■ EXCERPT PROVIDED
^^^^^^^^
Jorge Alcalde Lagranja (August 19, 1968) is a Spanish journalist, science advocate and writer. He was the director of Quo magazine from 2007 until 2019. He is currently director of Esquire, since 2017, and collaborator of COPE programs. He graduated in Information Sciences at the Complutense University of Madrid and is also a graduate in communication from the University of South Florida (Tampa).

History 
Jorge Alcalde is an advocate of science in the press, radio, and television, and was the editor-in-chief of Muy Interesante. He has also worked for the magazines Tiempo, GEO, and El Europeo . On the other hand, he has participated in various television programs and in newspapers such as El Mundo and ABC.
^^^^^^^^
■ SUPPLIED DATA
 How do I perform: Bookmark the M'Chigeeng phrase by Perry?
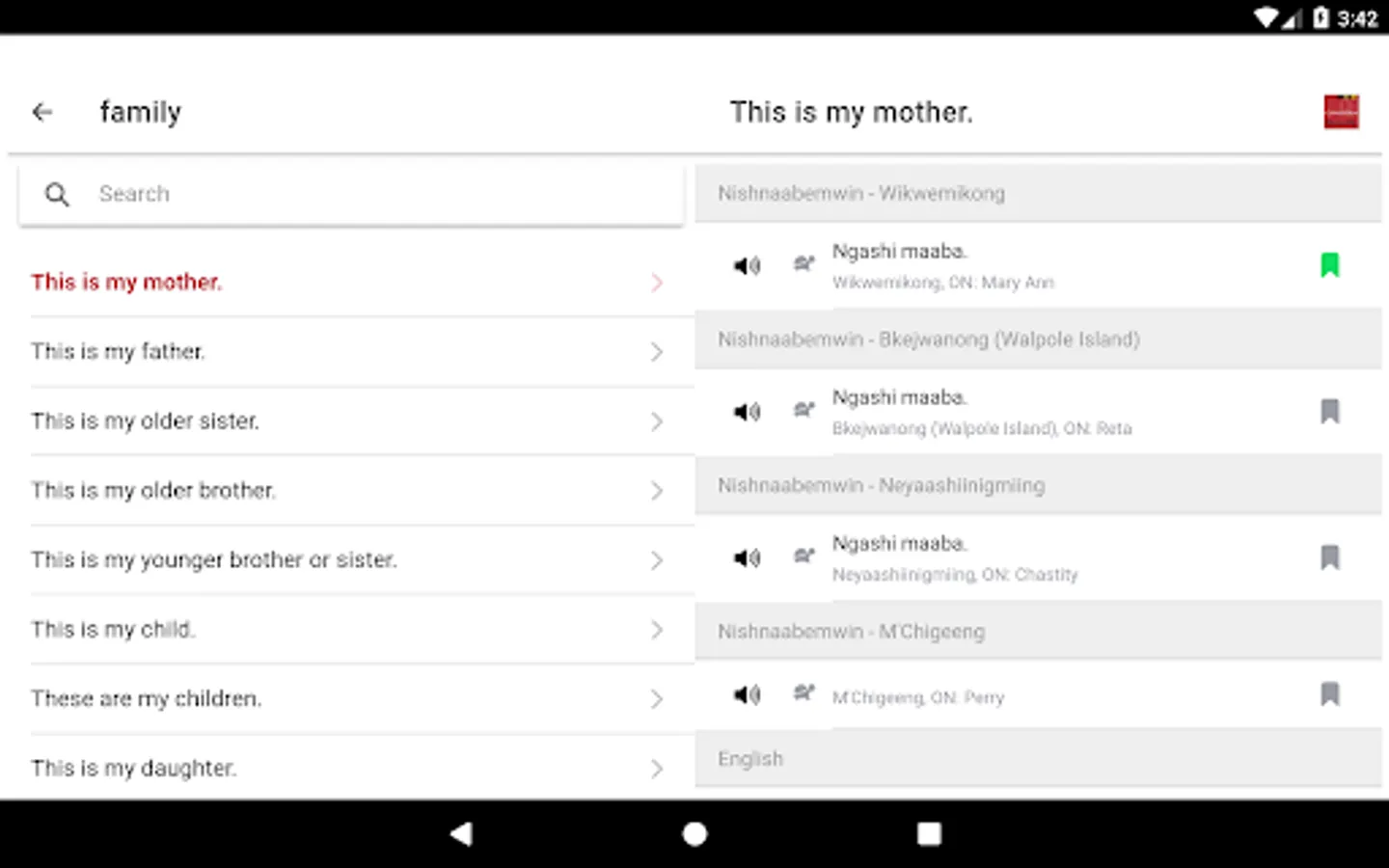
^^^^^^^^
■ EXERCISE DETAILS
According to the text on Jorge Alcalde, which university awarded him his communication degree? The listing is separate material and has nothing to do with the text on Jorge Alcalde.

■ SOLVED EXERCISE
The University of South Florida, in Tampa.